**EXCERPTED DATA**
══════

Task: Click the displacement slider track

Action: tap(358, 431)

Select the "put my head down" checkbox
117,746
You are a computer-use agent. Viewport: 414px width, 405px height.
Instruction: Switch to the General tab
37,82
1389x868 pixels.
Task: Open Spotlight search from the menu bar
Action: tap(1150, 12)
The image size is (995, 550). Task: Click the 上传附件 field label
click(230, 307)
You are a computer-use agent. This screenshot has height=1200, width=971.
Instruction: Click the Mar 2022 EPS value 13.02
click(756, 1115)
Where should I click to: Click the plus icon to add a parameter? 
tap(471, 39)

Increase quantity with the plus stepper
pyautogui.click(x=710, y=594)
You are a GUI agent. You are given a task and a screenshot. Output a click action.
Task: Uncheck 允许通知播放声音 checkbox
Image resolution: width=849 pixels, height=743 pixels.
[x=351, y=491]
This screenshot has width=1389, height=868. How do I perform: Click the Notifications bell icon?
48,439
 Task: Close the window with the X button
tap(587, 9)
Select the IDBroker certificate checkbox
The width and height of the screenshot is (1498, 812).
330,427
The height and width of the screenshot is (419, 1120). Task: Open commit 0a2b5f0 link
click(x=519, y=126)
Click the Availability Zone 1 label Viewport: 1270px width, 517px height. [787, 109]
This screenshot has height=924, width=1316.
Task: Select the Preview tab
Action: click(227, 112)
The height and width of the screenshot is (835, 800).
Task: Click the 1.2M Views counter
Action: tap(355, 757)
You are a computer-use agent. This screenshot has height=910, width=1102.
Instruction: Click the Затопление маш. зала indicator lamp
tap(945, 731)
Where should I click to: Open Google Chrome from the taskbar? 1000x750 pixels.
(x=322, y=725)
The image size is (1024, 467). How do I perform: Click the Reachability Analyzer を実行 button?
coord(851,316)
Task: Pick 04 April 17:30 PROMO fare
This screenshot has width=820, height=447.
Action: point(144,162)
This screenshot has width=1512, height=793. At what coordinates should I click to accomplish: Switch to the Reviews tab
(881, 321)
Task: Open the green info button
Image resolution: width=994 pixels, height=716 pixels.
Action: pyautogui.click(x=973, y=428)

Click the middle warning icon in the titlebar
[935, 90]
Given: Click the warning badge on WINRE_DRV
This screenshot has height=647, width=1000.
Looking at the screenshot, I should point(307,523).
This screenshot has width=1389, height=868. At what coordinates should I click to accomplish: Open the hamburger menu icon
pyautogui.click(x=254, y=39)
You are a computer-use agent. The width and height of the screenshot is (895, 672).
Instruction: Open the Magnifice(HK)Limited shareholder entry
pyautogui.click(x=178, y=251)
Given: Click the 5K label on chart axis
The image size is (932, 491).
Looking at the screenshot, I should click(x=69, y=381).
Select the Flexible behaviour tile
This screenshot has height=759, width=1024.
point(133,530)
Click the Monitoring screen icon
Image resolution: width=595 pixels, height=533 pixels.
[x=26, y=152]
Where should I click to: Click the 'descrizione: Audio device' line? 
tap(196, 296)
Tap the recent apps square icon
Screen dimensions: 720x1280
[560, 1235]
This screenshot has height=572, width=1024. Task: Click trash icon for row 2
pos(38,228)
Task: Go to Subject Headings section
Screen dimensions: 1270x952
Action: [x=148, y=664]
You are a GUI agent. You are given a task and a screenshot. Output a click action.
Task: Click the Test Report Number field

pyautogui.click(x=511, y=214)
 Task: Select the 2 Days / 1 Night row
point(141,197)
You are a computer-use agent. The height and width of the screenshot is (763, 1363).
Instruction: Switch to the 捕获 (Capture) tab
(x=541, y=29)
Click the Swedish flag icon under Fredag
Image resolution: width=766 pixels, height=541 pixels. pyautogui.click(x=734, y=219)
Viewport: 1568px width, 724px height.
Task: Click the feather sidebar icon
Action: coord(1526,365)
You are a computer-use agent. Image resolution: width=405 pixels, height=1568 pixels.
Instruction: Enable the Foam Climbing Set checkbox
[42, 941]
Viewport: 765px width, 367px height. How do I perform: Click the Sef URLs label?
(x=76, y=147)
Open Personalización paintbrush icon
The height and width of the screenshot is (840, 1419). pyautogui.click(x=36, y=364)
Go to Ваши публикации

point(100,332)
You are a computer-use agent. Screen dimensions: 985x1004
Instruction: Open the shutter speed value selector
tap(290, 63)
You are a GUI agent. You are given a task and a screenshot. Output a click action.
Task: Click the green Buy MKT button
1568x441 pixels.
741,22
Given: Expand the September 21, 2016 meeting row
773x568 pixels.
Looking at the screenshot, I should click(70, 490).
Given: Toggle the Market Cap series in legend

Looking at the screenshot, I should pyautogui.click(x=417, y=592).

══════

**GIVEN PROBLEM**
Reproduce the lines above verbatim, from the first line of the records through the line containing "tap(471, 39)".

**ANSWER**
Task: Click the displacement slider track

Action: tap(358, 431)

Select the "put my head down" checkbox
117,746
You are a computer-use agent. Viewport: 414px width, 405px height.
Instruction: Switch to the General tab
37,82
1389x868 pixels.
Task: Open Spotlight search from the menu bar
Action: tap(1150, 12)
The image size is (995, 550). Task: Click the 上传附件 field label
click(230, 307)
You are a computer-use agent. This screenshot has height=1200, width=971.
Instruction: Click the Mar 2022 EPS value 13.02
click(756, 1115)
Where should I click to: Click the plus icon to add a parameter? 
tap(471, 39)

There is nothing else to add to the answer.